Originally appeared in Fort Collins Weekly

21 January 2007
Eric Fried

It’s a biennial rite of spring: the proliferating signs in empty lots, the deceptive mailers clogging your mailbox, the candidates knocking on your door. Yup, it’s time for Fort Collins city elections. By now you should have your Fort Collins municipal ballot in your hot little hands. If you’ve already mailed yours back, thanks! If you’re still pondering who to vote for, then we need to talk.

A lot has changed in two years since our last election. I’m pleased to see the world coming around to my way of thinking, both nationally and locally. Way back then, a (slim) majority supported President Bush and The War, those of us warning against global warming were voices crying in the wilderness, and solar and wind energy were pipe dreams of aging hippies. Now two-thirds of Americans, including the troops, see the Iraq debacle as a mistake, even the president admits global warming is real (he just won’t do anything about it) and everyone from Governor Ritter to redder-than-red Eastern Plains farmers are hot to trot for renewable energy.

Two years ago, the local lines were clearly drawn between the pro-growth and slow-growth camps. Now, everyone’s for balance, with environmentalists correctly proclaiming the need for a healthy economy and pro-development candidates promising to preserve our local environment. That’s because most local voters understand both the economy and the environment matter.

But scratch a little below the surface, and the fault lines become clear.

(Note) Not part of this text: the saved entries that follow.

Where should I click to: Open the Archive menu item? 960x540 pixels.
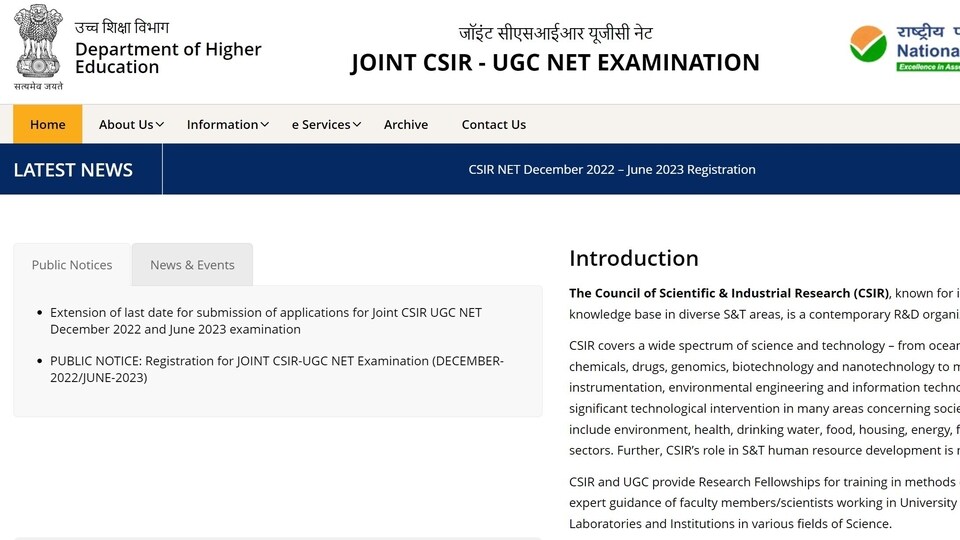[406, 124]
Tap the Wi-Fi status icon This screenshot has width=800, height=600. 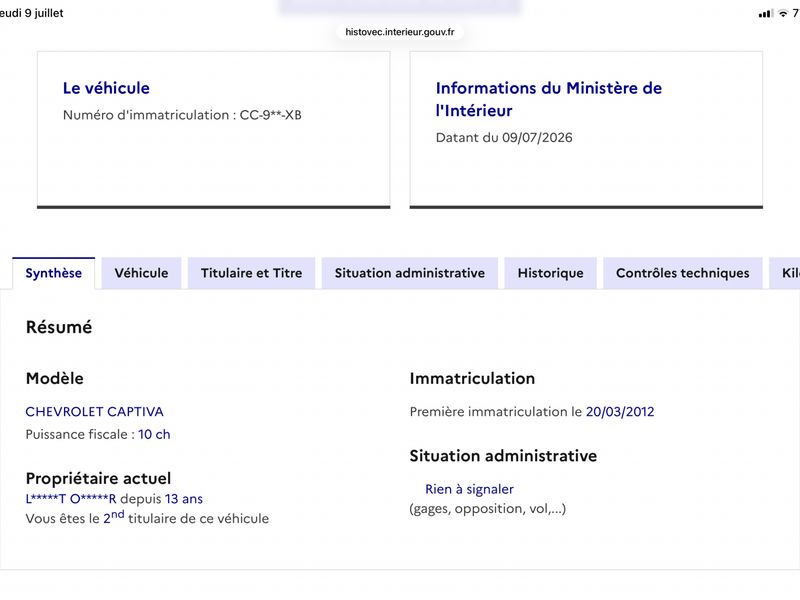[x=783, y=14]
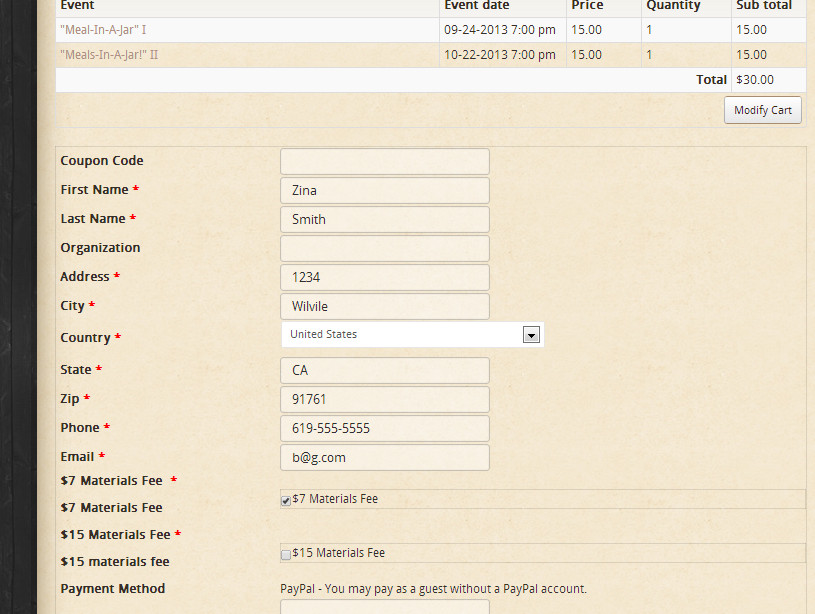Focus the Zip field with 91761
Viewport: 815px width, 614px height.
tap(385, 400)
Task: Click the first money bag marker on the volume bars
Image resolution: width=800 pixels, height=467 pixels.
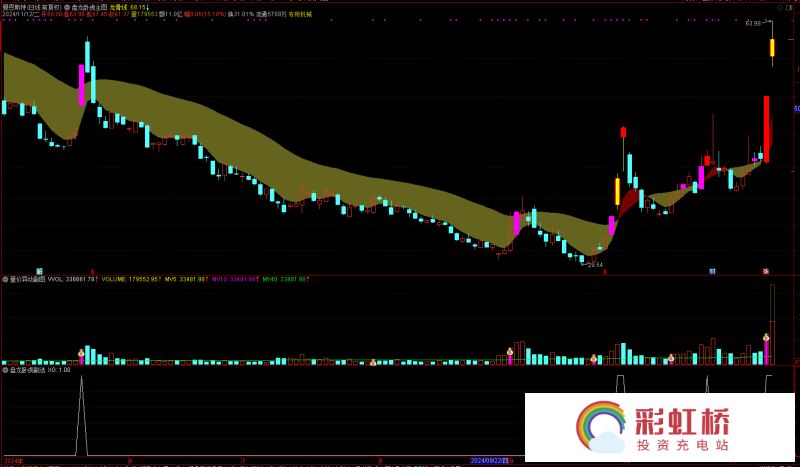Action: 82,352
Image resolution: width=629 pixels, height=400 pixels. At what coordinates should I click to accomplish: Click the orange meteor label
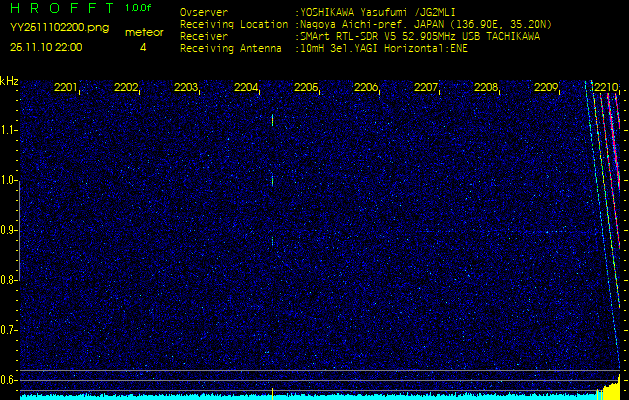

For example, take the district two race between Matt Fries and Lisa Poppaw, in the area east of College between Harmony and Drake. (Full disclosure: I’ve walked a few neighborhoods for Lisa.) Fries won the endorsement of the Chamber of Commerce. Does that make Poppaw – an at-home mom and volunteer with her local school and City government – anti-business? Hardly. The Chamber admits it endorsed Fries without even bothering to interview Poppaw. Indeed, it endorsed Fries even before the deadline for candidates to file for office! What if, say, Jesus Christ Himself filed to run just before the deadline? Okay, bad example, since Jesus isn’t registered to vote here, and would be considered anti-business anyway for throwing the moneychangers out of the temple. But you get my point: the Chamber had its man in Fries.

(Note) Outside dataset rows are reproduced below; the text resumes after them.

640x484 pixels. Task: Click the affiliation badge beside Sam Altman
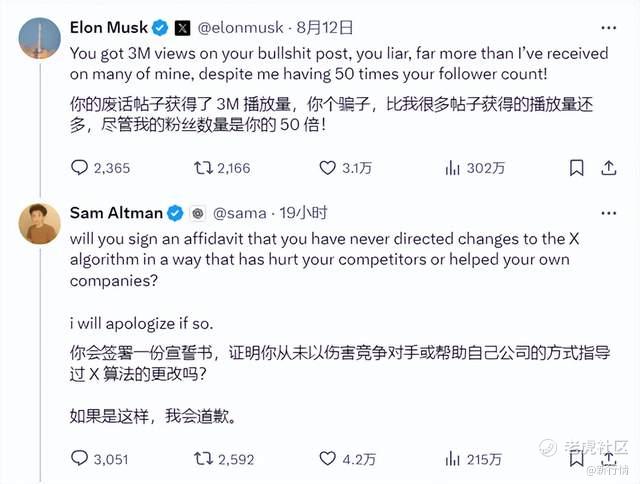(x=198, y=213)
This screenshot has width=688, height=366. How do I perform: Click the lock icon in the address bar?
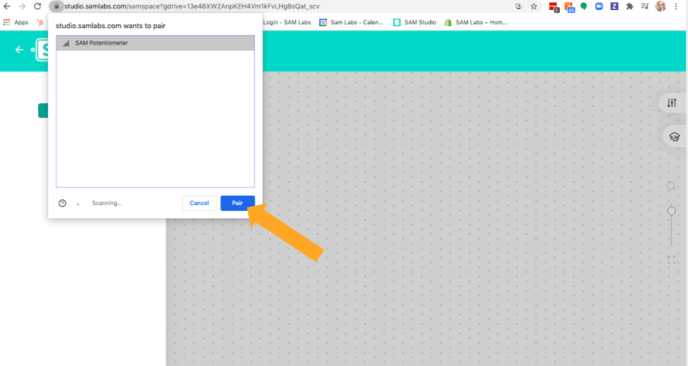click(56, 6)
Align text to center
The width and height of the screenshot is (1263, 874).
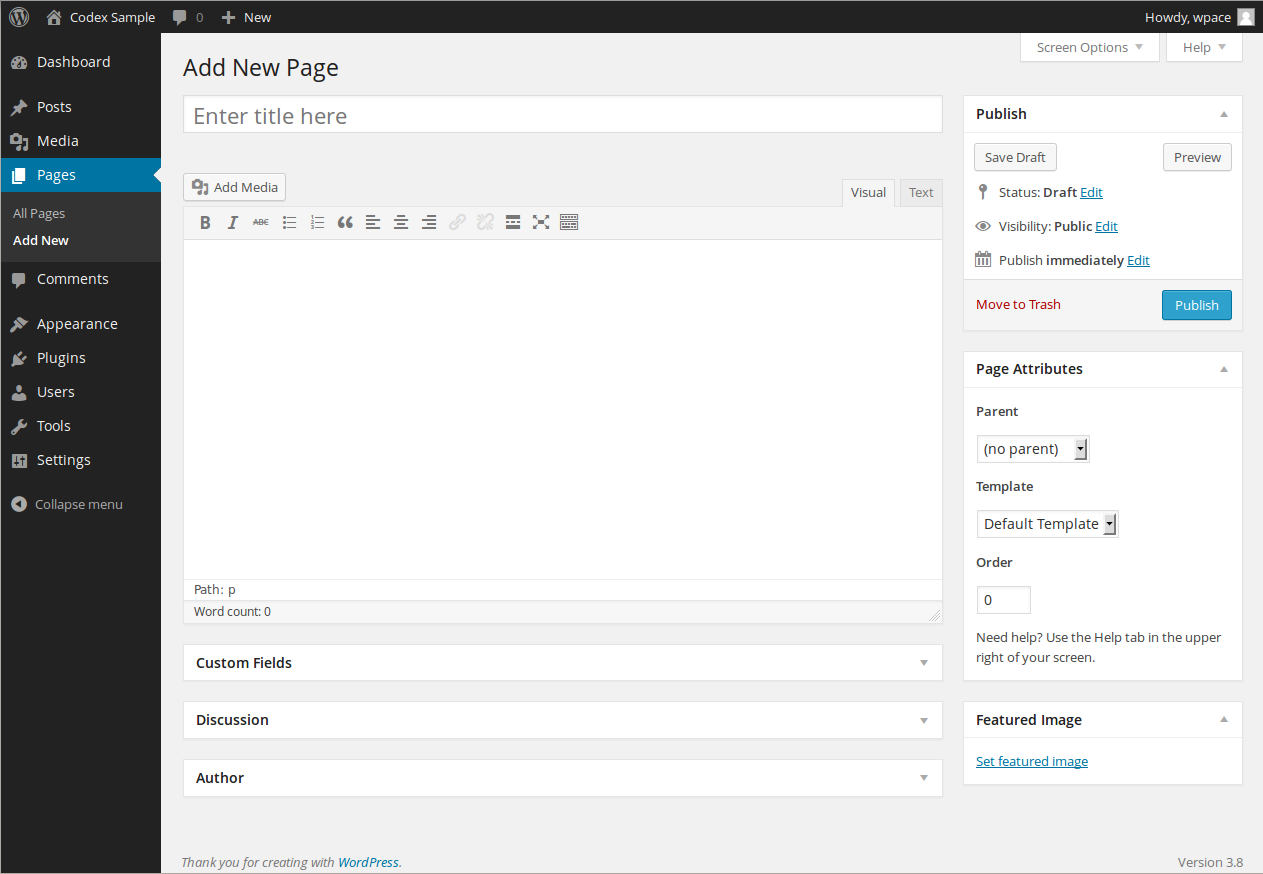(x=401, y=222)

One of Poppaw’s selling points is that she is the only woman running and there ought to be at least one woman on council. I don’t vote solely because of gender – I would never vote for Marilyn Musgrave, and if Hillary is the Democratic Presidential nominee I’m proudly voting for Nader again – but Poppaw makes a good point. Fries counters by saying he’s the only small businessman running and there ought to be at least one business representative on council. Pardon me, but between the Mayor, banker/warrior Diggs Brown and the ever-present corporate suits, the business class is hardly under-represented at City Hall. Fries would do better pointing out that if he loses, there will be no professional document shredders on council, which might come in handy in a pinch.

Check the campaign finance reports, both for the conservative candidates and independent committees, and you’ll see a Who’s Who Among Local Automobile Dealers, Developers and Realtors. We’re never going to out-Loveland Loveland, where the McWhinneys are now hell-bent on building a brand new “Old Town” next to I-25. (No word on when they’ll build a faux CSU.) True, they declared open fields as urban blight and got their city to pony up millions in corporate welfare, but we shouldn’t copy them. Our strengths are our real Old Town, our university, the Poudre River, our arts scene, our involved citizens. In other words, our quality of life is the driver of our prosperity, the magnet that draws people here and made us #1 in Money Magazine’s eyes. And that’s what really at stake in the upcoming election. Business counts – but the broader community must rule.